The task> The entries must be retyped exactly, down to the last line.

::::::::::

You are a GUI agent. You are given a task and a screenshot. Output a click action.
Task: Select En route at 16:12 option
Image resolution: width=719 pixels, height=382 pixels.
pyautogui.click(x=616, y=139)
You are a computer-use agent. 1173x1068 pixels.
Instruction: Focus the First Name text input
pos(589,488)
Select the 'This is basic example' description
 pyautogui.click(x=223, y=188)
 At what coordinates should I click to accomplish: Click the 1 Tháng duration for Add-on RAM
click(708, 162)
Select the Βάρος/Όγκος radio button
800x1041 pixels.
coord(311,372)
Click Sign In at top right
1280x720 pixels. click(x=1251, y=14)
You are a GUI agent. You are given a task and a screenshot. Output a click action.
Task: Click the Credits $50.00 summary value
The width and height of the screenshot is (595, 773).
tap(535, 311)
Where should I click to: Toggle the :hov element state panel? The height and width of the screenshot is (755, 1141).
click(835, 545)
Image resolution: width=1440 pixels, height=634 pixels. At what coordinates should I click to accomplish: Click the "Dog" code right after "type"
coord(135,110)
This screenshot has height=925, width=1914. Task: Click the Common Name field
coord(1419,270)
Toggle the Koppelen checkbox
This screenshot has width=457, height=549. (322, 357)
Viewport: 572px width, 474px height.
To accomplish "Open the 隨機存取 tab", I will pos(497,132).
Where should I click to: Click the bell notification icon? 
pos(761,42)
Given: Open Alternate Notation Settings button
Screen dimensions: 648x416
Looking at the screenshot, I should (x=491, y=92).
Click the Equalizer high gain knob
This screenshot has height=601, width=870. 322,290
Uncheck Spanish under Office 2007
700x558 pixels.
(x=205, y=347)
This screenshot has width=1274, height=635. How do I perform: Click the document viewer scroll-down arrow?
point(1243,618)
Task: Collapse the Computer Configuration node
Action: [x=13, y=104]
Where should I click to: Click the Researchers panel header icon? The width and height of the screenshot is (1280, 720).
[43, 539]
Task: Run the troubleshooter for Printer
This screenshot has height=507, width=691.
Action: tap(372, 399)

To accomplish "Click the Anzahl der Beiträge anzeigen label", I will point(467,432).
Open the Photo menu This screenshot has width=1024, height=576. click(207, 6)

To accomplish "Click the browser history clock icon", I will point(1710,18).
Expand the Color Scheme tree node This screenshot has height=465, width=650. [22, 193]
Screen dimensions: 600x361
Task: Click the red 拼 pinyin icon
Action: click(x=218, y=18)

::::::::::

Task output>
You are a GUI agent. You are given a task and a screenshot. Output a click action.
Task: Select En route at 16:12 option
Image resolution: width=719 pixels, height=382 pixels.
pyautogui.click(x=616, y=139)
You are a computer-use agent. 1173x1068 pixels.
Instruction: Focus the First Name text input
pos(589,488)
Select the 'This is basic example' description
 pyautogui.click(x=223, y=188)
 At what coordinates should I click to accomplish: Click the 1 Tháng duration for Add-on RAM
click(708, 162)
Select the Βάρος/Όγκος radio button
800x1041 pixels.
coord(311,372)
Click Sign In at top right
1280x720 pixels. click(x=1251, y=14)
You are a GUI agent. You are given a task and a screenshot. Output a click action.
Task: Click the Credits $50.00 summary value
The width and height of the screenshot is (595, 773).
tap(535, 311)
Where should I click to: Toggle the :hov element state panel? The height and width of the screenshot is (755, 1141).
click(835, 545)
Image resolution: width=1440 pixels, height=634 pixels. At what coordinates should I click to accomplish: Click the "Dog" code right after "type"
coord(135,110)
This screenshot has height=925, width=1914. Task: Click the Common Name field
coord(1419,270)
Toggle the Koppelen checkbox
This screenshot has width=457, height=549. (322, 357)
Viewport: 572px width, 474px height.
To accomplish "Open the 隨機存取 tab", I will pos(497,132).
Where should I click to: Click the bell notification icon? 
pos(761,42)
Given: Open Alternate Notation Settings button
Screen dimensions: 648x416
Looking at the screenshot, I should (x=491, y=92).
Click the Equalizer high gain knob
This screenshot has height=601, width=870. 322,290
Uncheck Spanish under Office 2007
700x558 pixels.
(x=205, y=347)
This screenshot has width=1274, height=635. How do I perform: Click the document viewer scroll-down arrow?
point(1243,618)
Task: Collapse the Computer Configuration node
Action: [x=13, y=104]
Where should I click to: Click the Researchers panel header icon? The width and height of the screenshot is (1280, 720).
[43, 539]
Task: Run the troubleshooter for Printer
This screenshot has height=507, width=691.
Action: tap(372, 399)

To accomplish "Click the Anzahl der Beiträge anzeigen label", I will point(467,432).
Open the Photo menu This screenshot has width=1024, height=576. click(207, 6)

To accomplish "Click the browser history clock icon", I will point(1710,18).
Expand the Color Scheme tree node This screenshot has height=465, width=650. [22, 193]
Screen dimensions: 600x361
Task: Click the red 拼 pinyin icon
Action: click(x=218, y=18)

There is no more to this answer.